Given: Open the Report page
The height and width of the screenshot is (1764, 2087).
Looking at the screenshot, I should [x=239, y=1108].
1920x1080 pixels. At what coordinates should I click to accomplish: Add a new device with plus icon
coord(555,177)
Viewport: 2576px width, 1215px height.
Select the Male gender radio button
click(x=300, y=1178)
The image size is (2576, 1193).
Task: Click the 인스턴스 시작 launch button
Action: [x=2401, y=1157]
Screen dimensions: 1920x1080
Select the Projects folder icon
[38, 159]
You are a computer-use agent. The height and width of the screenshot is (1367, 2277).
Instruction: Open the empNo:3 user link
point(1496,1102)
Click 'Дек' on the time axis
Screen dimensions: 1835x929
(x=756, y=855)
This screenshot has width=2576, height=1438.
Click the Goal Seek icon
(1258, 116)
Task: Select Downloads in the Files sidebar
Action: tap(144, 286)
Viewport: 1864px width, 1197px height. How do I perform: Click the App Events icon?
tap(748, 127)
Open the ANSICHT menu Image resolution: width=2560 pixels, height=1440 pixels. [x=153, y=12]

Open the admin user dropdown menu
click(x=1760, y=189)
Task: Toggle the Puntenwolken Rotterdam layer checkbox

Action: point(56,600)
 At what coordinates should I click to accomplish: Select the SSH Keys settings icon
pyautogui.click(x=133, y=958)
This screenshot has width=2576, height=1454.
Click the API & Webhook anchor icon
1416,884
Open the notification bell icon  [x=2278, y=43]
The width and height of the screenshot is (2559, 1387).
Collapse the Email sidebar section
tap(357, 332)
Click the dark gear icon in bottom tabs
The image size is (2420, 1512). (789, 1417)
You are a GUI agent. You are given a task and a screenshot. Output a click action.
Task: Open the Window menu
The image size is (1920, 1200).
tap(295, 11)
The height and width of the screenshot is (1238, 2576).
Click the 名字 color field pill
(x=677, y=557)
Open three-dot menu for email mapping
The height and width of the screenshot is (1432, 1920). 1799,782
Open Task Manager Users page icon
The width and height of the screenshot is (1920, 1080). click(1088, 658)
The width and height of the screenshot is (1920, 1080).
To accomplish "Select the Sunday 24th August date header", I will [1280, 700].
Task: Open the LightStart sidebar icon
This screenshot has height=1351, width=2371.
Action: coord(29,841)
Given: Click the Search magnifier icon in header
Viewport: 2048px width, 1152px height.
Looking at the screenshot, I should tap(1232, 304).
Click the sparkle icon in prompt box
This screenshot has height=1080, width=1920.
------
Set down the lines above as they stand, starting with the first line and ending with the line that contains "You are a GUI".

__ANSWER TO THIS EXERCISE__.
Given: Open the Report page
The height and width of the screenshot is (1764, 2087).
Looking at the screenshot, I should [x=239, y=1108].
1920x1080 pixels. At what coordinates should I click to accomplish: Add a new device with plus icon
coord(555,177)
Viewport: 2576px width, 1215px height.
Select the Male gender radio button
click(x=300, y=1178)
The image size is (2576, 1193).
Task: Click the 인스턴스 시작 launch button
Action: [x=2401, y=1157]
Screen dimensions: 1920x1080
Select the Projects folder icon
[38, 159]
You are a computer-use agent. The height and width of the screenshot is (1367, 2277).
Instruction: Open the empNo:3 user link
point(1496,1102)
Click 'Дек' on the time axis
Screen dimensions: 1835x929
(x=756, y=855)
This screenshot has width=2576, height=1438.
Click the Goal Seek icon
(1258, 116)
Task: Select Downloads in the Files sidebar
Action: tap(144, 286)
Viewport: 1864px width, 1197px height. How do I perform: Click the App Events icon?
tap(748, 127)
Open the ANSICHT menu Image resolution: width=2560 pixels, height=1440 pixels. [x=153, y=12]

Open the admin user dropdown menu
click(x=1760, y=189)
Task: Toggle the Puntenwolken Rotterdam layer checkbox

Action: point(56,600)
 At what coordinates should I click to accomplish: Select the SSH Keys settings icon
pyautogui.click(x=133, y=958)
This screenshot has width=2576, height=1454.
Click the API & Webhook anchor icon
1416,884
Open the notification bell icon  [x=2278, y=43]
The width and height of the screenshot is (2559, 1387).
Collapse the Email sidebar section
tap(357, 332)
Click the dark gear icon in bottom tabs
The image size is (2420, 1512). (789, 1417)
You are a GUI agent. You are given a task and a screenshot. Output a click action.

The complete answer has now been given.